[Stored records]
****************************************

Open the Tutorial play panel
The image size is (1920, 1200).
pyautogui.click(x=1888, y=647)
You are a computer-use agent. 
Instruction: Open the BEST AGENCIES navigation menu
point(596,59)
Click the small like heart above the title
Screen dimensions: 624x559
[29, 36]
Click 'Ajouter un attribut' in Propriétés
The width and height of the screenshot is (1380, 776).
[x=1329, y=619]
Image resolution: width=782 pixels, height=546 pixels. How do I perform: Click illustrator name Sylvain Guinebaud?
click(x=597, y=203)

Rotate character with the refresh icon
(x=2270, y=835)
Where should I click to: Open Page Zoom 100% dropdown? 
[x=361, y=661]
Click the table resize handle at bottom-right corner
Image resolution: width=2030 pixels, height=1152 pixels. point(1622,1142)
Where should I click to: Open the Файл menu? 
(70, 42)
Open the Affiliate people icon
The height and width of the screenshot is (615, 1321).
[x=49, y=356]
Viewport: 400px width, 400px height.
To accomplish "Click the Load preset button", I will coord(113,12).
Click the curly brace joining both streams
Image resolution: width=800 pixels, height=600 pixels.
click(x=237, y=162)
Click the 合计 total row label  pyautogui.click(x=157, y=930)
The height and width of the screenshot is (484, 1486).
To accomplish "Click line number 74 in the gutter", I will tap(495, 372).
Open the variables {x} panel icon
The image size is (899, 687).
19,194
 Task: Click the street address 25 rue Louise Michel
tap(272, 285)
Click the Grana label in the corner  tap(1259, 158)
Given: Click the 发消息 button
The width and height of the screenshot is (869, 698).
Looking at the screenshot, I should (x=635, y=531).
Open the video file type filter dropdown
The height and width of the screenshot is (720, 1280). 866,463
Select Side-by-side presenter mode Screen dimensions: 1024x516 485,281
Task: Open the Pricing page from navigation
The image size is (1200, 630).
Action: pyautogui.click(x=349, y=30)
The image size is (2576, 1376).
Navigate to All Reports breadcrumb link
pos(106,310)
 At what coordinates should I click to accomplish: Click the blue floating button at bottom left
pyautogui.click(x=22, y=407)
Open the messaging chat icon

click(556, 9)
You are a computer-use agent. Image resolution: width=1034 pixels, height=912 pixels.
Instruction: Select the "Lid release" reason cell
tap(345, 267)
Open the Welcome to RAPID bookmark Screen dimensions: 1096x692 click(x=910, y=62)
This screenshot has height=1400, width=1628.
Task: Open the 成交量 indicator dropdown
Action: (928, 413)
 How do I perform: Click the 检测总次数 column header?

****************************************

* _Required work_: All the records, from start to finish, are to be repeated exactly.

* _The answer_:
Open the Tutorial play panel
The image size is (1920, 1200).
pyautogui.click(x=1888, y=647)
You are a computer-use agent. 
Instruction: Open the BEST AGENCIES navigation menu
point(596,59)
Click the small like heart above the title
Screen dimensions: 624x559
[29, 36]
Click 'Ajouter un attribut' in Propriétés
The width and height of the screenshot is (1380, 776).
[x=1329, y=619]
Image resolution: width=782 pixels, height=546 pixels. How do I perform: Click illustrator name Sylvain Guinebaud?
click(x=597, y=203)

Rotate character with the refresh icon
(x=2270, y=835)
Where should I click to: Open Page Zoom 100% dropdown? 
[x=361, y=661]
Click the table resize handle at bottom-right corner
Image resolution: width=2030 pixels, height=1152 pixels. point(1622,1142)
Where should I click to: Open the Файл menu? 
(70, 42)
Open the Affiliate people icon
The height and width of the screenshot is (615, 1321).
[x=49, y=356]
Viewport: 400px width, 400px height.
To accomplish "Click the Load preset button", I will coord(113,12).
Click the curly brace joining both streams
Image resolution: width=800 pixels, height=600 pixels.
click(x=237, y=162)
Click the 合计 total row label  pyautogui.click(x=157, y=930)
The height and width of the screenshot is (484, 1486).
To accomplish "Click line number 74 in the gutter", I will tap(495, 372).
Open the variables {x} panel icon
The image size is (899, 687).
19,194
 Task: Click the street address 25 rue Louise Michel
tap(272, 285)
Click the Grana label in the corner  tap(1259, 158)
Given: Click the 发消息 button
The width and height of the screenshot is (869, 698).
Looking at the screenshot, I should (x=635, y=531).
Open the video file type filter dropdown
The height and width of the screenshot is (720, 1280). 866,463
Select Side-by-side presenter mode Screen dimensions: 1024x516 485,281
Task: Open the Pricing page from navigation
The image size is (1200, 630).
Action: pyautogui.click(x=349, y=30)
The image size is (2576, 1376).
Navigate to All Reports breadcrumb link
pos(106,310)
 At what coordinates should I click to accomplish: Click the blue floating button at bottom left
pyautogui.click(x=22, y=407)
Open the messaging chat icon

click(556, 9)
You are a computer-use agent. Image resolution: width=1034 pixels, height=912 pixels.
Instruction: Select the "Lid release" reason cell
tap(345, 267)
Open the Welcome to RAPID bookmark Screen dimensions: 1096x692 click(x=910, y=62)
This screenshot has height=1400, width=1628.
Task: Open the 成交量 indicator dropdown
Action: (928, 413)
 How do I perform: Click the 检测总次数 column header?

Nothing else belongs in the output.